You would have to play this game a very long before generating a random result with a play link that shares 41 hits.

Two-Part Plays

Here is a quick tabulation of two-part plays, ignoring Thomas Killigrew:

author playlink linkweight
marl tamb1_tamb2 63.78
heyt 1edw4_2edw4 31.44
sha 2h6_3h6 29.12
heyt ironage1_ironage2 28.86
sha 1h6_2h6 26.74
heyt maidwest1_maidwest2 25.49
sha 1h6_3h6 21.14
sha 1h4_2h4 18.64
dekker honwhore1_honwhore2 14.83
heyt knownotme1_knownotme2 11.21

Unsurprisingly, all these play links share many n-grams. All of them sit above the 99th percentile. Marlowe’s Tamburlaine stands out as a play of unusual repetivity. The two plays do not share many long n-grams. The hexagram “the Turk and his great empress” is the longest, and there are only five pentagrams, including

  • region of the air and
  • the great and mighty Tamburlaine
  • a terror to the world
  • Turke and his great empress
  • and terror of the world
  • fill all the world with
  • the monarch of the east

But there are 33 tetragrams and 56 trigrams that occur only in the two parts of Tamburlaine.

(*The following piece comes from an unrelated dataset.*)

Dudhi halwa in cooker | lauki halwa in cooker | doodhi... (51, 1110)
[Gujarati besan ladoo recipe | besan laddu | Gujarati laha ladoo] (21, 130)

It is instructive to compare this with the second and third parts of Henry VI. There are are more long repetitions, though they are rather bland:

  • what news why comest thou in such
  • out some other chase for I myself
  • the son of Henry the fifth
  • the duke of York is
  • the duke of York I
  • king at nine months old
  • in the heart of France
  • for the duke of York
  • and myself with all the

There are only thirteen shared tetragrams and 35 trigrams. Some basic facts about the distinct rhetorical timbre of Marlowe’s play emerge very clearly from these simple comparisons. The point is underscored by the fact that with the exception of Edward II and the Massacre at Paris, the other same-author values for Marlowe sit below the median. That is the topic for another blog.